Cast: David Oyelowo, Tom Wilkinson, Carmen Ejogo, Andre Holland, Tessa Thompson, Giovanni Ribisi, Lorraine Toussaint, Stephen James, Wendell Pierce, Common, Alessandro Nivola, Keith Stanfield, Cuba Gooding Jr., Dylan Baker, Tim Roth, Oprah Winfrey

Screenplay: Paul Webb

128 mins. Rated PG-13 for disturbing thematic material including violence, a suggestive moment, and brief language.
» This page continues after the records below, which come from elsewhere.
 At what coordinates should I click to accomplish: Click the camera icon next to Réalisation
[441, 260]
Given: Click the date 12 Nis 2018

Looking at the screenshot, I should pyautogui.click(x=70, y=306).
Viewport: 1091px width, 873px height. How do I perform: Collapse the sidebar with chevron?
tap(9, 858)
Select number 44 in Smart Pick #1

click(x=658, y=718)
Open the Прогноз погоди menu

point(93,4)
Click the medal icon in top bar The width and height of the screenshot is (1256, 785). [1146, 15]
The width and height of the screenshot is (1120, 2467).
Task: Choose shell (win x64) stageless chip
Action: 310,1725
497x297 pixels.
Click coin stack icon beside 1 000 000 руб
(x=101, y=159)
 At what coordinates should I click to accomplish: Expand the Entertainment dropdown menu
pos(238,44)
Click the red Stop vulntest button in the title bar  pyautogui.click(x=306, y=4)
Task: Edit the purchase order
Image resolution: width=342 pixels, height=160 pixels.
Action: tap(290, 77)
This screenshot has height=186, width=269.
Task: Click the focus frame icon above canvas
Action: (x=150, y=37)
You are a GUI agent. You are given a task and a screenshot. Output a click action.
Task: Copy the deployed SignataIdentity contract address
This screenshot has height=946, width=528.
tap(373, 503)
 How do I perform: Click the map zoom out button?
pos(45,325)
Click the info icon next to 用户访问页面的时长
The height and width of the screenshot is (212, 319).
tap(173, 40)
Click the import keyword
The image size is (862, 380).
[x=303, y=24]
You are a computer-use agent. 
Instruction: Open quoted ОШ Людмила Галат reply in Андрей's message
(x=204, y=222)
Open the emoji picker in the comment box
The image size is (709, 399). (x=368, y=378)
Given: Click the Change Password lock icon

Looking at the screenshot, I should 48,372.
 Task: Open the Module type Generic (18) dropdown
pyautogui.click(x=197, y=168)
  • Academy Award Nominee: Best Motion Picture of the Year [Awards Not Yet Announced]
  • Academy Award Nominee: Best Achievement in Music Written for Motion Pictures, Original Song (“Glory” by Common, John Legend) [Awards Not Yet Announced]

 

Selma is the story of a key moment in the life of Martin Luther King, Jr (David Oyelowo, Interstellar, A Most Violent Year): the fight for the right to vote. King has tries to get help from President Lyndon B. Johnson (Tom Wilkinson, Batman Begins, The Grand Budapest Hotel), but to no avail. His wife, Coretta (Carmen Ejogo, TV’s Zero Hour, The Purge: Anarchy), would hope to keep him out of harm’s way. But in Selma, Alabama, a woman named Annie Lee Cooper (Oprah Winfrey, The Color Purple, The Butler) can’t even get registered to vote. King takes his civil rights movement to Selma in hopes of swaying Governor George Wallace (Tim Roth, TV’s Lie to Me, Pulp Fiction) to let them vote.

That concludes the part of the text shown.